- [INSTRUCCIÓN DADA A]:
Responde, según el texto sobre el proceso de paz en Colombia, cada una de estas preguntas:
(i) ¿De cuántos años es el cronograma oficial fijado para la implementación?
(ii) ¿Entre qué partes se firmó el acuerdo?
(iii) ¿Cuáles son los tres espacios que Galtung consideraba prioritarios?
- [INSTRUCCIÓN DADA B]:
Reproduce tal cual, del texto sobre el proceso de paz en Colombia, el tramo que va desde "Pareciera un lenguaje" hasta "(Galtung, J. 2.003).".
- [INSTRUCCIÓN DADA C]:
Sigue escribiendo el texto sobre el proceso de paz en Colombia a partir de su última oración.

- [PASAJE MOSTRADO]:
_____

“Tras dos años de la firma del Acuerdo Final, el proceso de implementación (del proceso de Paz en Colombia) sigue avanzando. Más de dos tercios de los compromisos del Acuerdo están en progreso o se han completado. Estos niveles de implementación son comparables con otros Acuerdos Comprensivos de Paz (…). Considerando las complejidades y los retos del proceso de paz de Colombia, y el cronograma oficial de 15 años establecido para llevar a cabo el proceso de implementación, los avances hasta el momento han sido significativos” (Kroc Institute – University of Notre Dame, 2019).
Pareciera un lenguaje típico de parte de guerra, cuando se trata de todo lo contrario: es un comunicado de paz, de una paz con legalidad, que quiere ser construida, como ha afirmado recientemente el presidente Iván Duque como “genuina verdad, genuina justicia, genuina reparación y genuina no repetición”. Porque el proceso de paz alcanzado mediante el acuerdo entre el Gobierno de Colombia y la guerrilla de las FARC-EP, en el que han participado diferentes entidades, entre ellas la OEI, se fundamenta en los tres espacios que J. Galtung, fundador de la investigación para la cultura de paz, identificaba como prioritarios: reconstrucción, como política de desarrollo; reconciliación a través de la atención a las personas y las comunidades; y resolución, atendiendo a los derechos civiles y a la construcción democrática (Galtung, J. 2.003).

_____

- [MATERIAL PROPORCIONADO]:
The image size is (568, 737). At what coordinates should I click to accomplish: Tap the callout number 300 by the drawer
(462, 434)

_____

- [RESULTADO FINAL A]:
(i) De 15 años.
(ii) Entre el Gobierno de Colombia y la guerrilla de las FARC-EP.
(iii) Reconstrucción, reconciliación y resolución.

- [RESULTADO FINAL B]:
Pareciera un lenguaje típico de parte de guerra, cuando se trata de todo lo contrario: es un comunicado de paz, de una paz con legalidad, que quiere ser construida, como ha afirmado recientemente el presidente Iván Duque como “genuina verdad, genuina justicia, genuina reparación y genuina no repetición”. Porque el proceso de paz alcanzado mediante el acuerdo entre el Gobierno de Colombia y la guerrilla de las FARC-EP, en el que han participado diferentes entidades, entre ellas la OEI, se fundamenta en los tres espacios que J. Galtung, fundador de la investigación para la cultura de paz, identificaba como prioritarios: reconstrucción, como política de desarrollo; reconciliación a través de la atención a las personas y las comunidades; y resolución, atendiendo a los derechos civiles y a la construcción democrática (Galtung, J. 2.003).

- [RESULTADO FINAL C]:
Colombia ha vivido —y aún persiste con mucho menor alcance con las guerrillas del ELN, el EPL y grupos para militares— un conflicto armado que se remonta a más de cincuenta años. Al suscribirse los acuerdos de paz, el paisaje después de la batalla no podía ser más desolador. Según expuso en 2017 el presidente Santos, había 8.074.272 víctimas de este largo conflicto, de las cuales 7.134.033 eran desplazados, 983.033 homicidios, 165.927 desaparecidos, 10.273 torturados y 34.814 secuestrados. Un desolado paisaje que lo era también en cuanto a indicadores de desarrollo social, que, con certeza, no eran ajenos a las causas y mantenimiento del conflicto durante tantos años: una sociedad rural sin desarrollo ni articulación en la que aún se percibían vestigios de la época colonial, la pobreza absoluta o relativa afecta a buena parte de la población, el analfabetismo parecía irreductible y convive con una baja y pobre tasa de escolarización seguida de un prematuro abandono escolar que, por cierto, había servido para suministrar, por la fuerza o por un puñado de dólares, nuevos combatientes casi siempre abocados a vidas azarosas y con frecuencia, trágicamente breves. A ello había que sumar insultantes diferencias en materia de género, cuando no uso de las mujeres como mercancía militar y, en fin, una economía narcotizada que también se había nutrido del secuestro, el soborno, el chantaje y la extorsión.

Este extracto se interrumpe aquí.